Economic Survey Methods

Economic Survey Methods
Author: John B. Lansing
Publisher: Ann Arbor : Survey Research Center, University of Michigan
Total Pages: 462
Release: 1971
Genre: Business & Economics
ISBN:

A new tool and its uses; The design of surveys; Sampling problems in economic surveys; Methods of data collection; Getting data ready for analysis; Analysis; The financing, organziation, and utilization of survey research.

Handbook on Economic Tendency Surveys

Handbook on Economic Tendency Surveys
Author: United Nations Publications
Publisher:
Total Pages: 0
Release: 2017-03-15
Genre: Political Science
ISBN: 9789211616040

The Handbook on Economic Tendency Surveys provides best practices and harmonized principles on how to conduct economic tendency survey from sample selection, questionnaire design, survey questions, survey execution, to data processing and dissemination. It also provides examples of uses of these surveys, for example, for composite tendency indicators. These surveys provide qualitative information that cannot be collected using other quantitative statistical methods. They also serve as an integral part of an early warning system because they provide information about the occurrence and timing of upturns and downturns of the economy.

Business Tendency Surveys A Handbook

Business Tendency Surveys A Handbook
Author: OECD
Publisher: OECD Publishing
Total Pages: 130
Release: 2003-03-20
Genre:
ISBN: 9264177442

This handbook is a practical manual on the design and implementation of business tendency surveys, which ask company managers about the current situation of their business and about their plans and expectations for the future.

Applied Panel Data Analysis for Economic and Social Surveys

Applied Panel Data Analysis for Economic and Social Surveys
Author: Hans-Jürgen Andreß
Publisher: Springer Science & Business Media
Total Pages: 338
Release: 2013-01-24
Genre: Social Science
ISBN: 3642329144

Many economic and social surveys are designed as panel studies, which provide important data for describing social changes and testing causal relations between social phenomena.

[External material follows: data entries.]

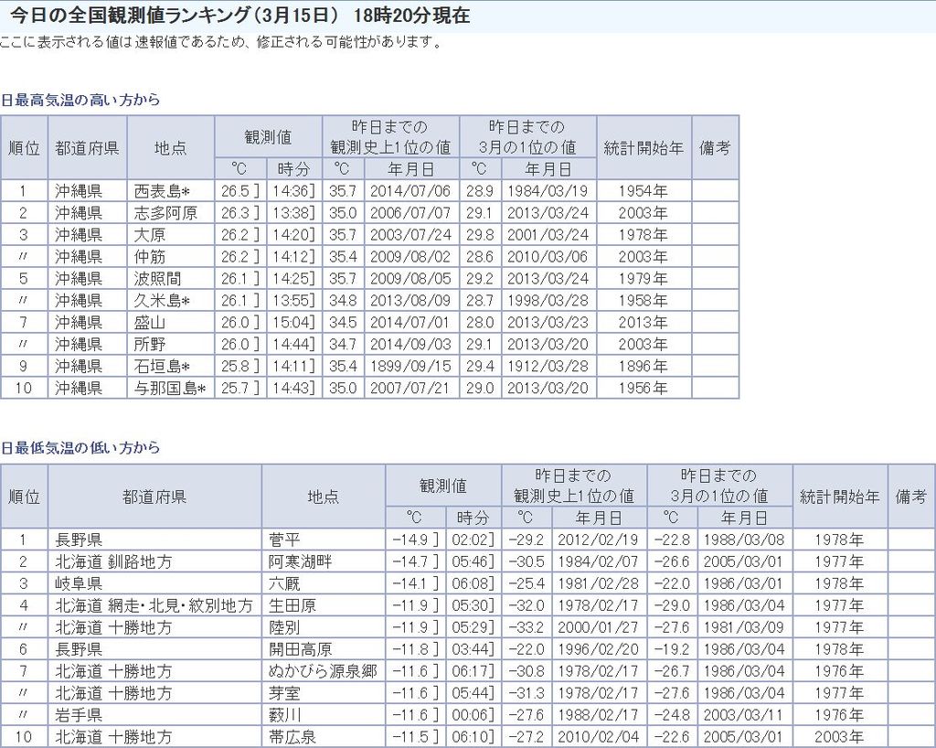
Task: Click the 26.5 observed value for 西表島
Action: click(x=235, y=191)
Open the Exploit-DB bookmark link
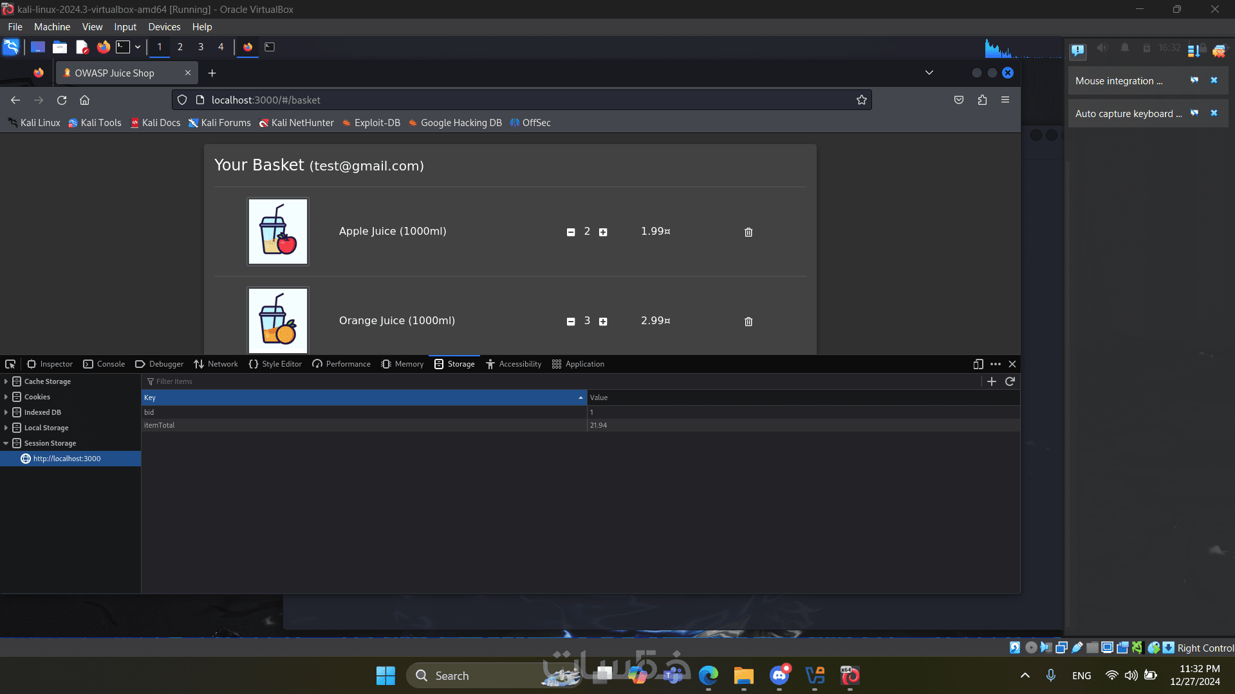The image size is (1235, 694). (371, 123)
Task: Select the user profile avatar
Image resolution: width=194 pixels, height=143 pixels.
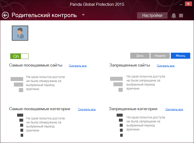Action: (20, 33)
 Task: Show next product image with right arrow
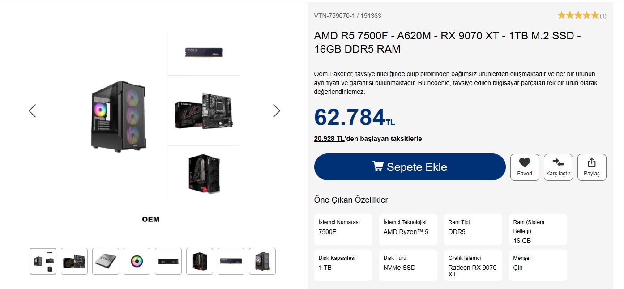click(276, 111)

This textbook shows how to manage, describe, and model these kinds of data. It presents models for continuous and categorical dependent variables, focusing either on the level of these variables at different points in time or on their change over time. It covers fixed and random effects models, models for change scores and event history models. All statistical methods are explained in an application-centered style using research examples from scholarly journals, which can be replicated by the reader through data provided on the accompanying website. As all models are compared to each other, it provides valuable assistance with choosing the right model in applied research. The textbook is directed at master and doctoral students as well as applied researchers in the social sciences, psychology, business administration and economics. Readers should be familiar with linear regression and have a good understanding of ordinary least squares estimation. ​

Improving the Measurement of Consumer Expenditures

Improving the Measurement of Consumer Expenditures
Author: Christopher D. Carroll
Publisher: University of Chicago Press
Total Pages: 517
Release: 2015-06-16
Genre: Business & Economics
ISBN: 022612665X

Robust and reliable measures of consumer expenditures are essential for analyzing aggregate economic activity and for measuring differences in household circumstances. Many countries, including the United States, are embarking on ambitious projects to redesign surveys of consumer expenditures, with the goal of better capturing economic heterogeneity. This is an appropriate time to examine the way consumer expenditures are currently measured, and the challenges and opportunities that alternative approaches might present. Improving the Measurement of Consumer Expenditures begins with a comprehensive review of current methodologies for collecting consumer expenditure data. Subsequent chapters highlight the range of different objectives that expenditure surveys may satisfy, compare the data available from consumer expenditure surveys with that available from other sources, and describe how the United States’s current survey practices compare with those in other nations.